TASK INSTRUCTIONS: Pull out each line of the items below that contains the word "Open", counting only matches with the same capitalization.

RECORDS TO USE:
•••••

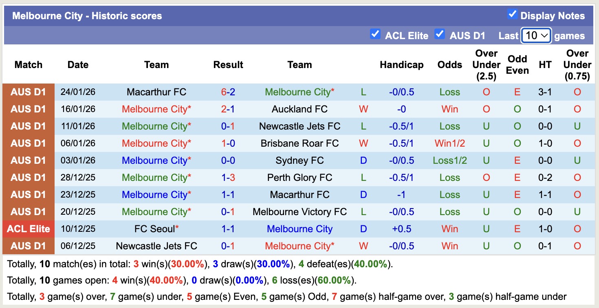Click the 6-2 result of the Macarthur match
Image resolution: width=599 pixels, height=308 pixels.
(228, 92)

•••••

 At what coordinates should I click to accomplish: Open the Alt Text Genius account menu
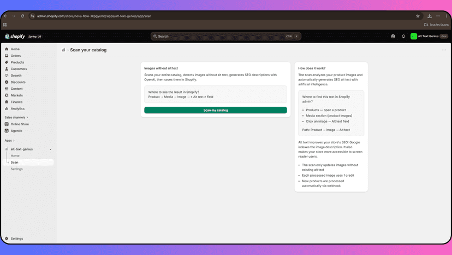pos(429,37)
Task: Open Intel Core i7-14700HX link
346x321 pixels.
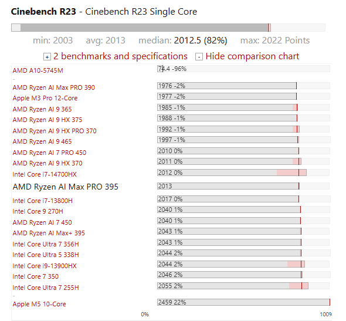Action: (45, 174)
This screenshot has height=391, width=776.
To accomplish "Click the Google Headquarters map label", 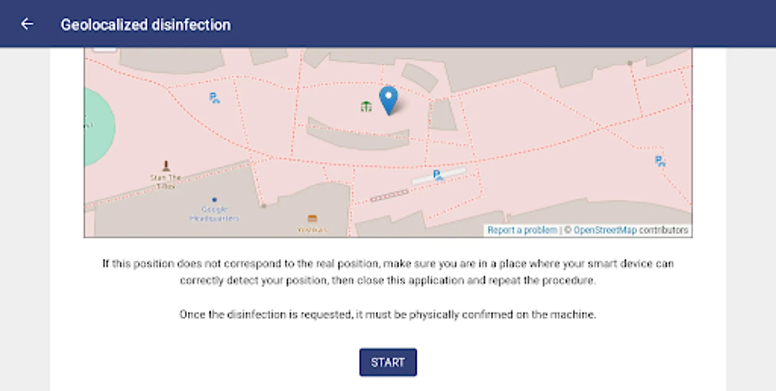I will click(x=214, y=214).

•••••

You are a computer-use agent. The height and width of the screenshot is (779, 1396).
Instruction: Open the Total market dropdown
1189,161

•••••

SOLUTION FOR THIS TASK:
 At what coordinates should I click to accomplish: Open the Alt Text Genius account menu
Task: Open Intel Core i7-14700HX link
Instruction: Open the Total market dropdown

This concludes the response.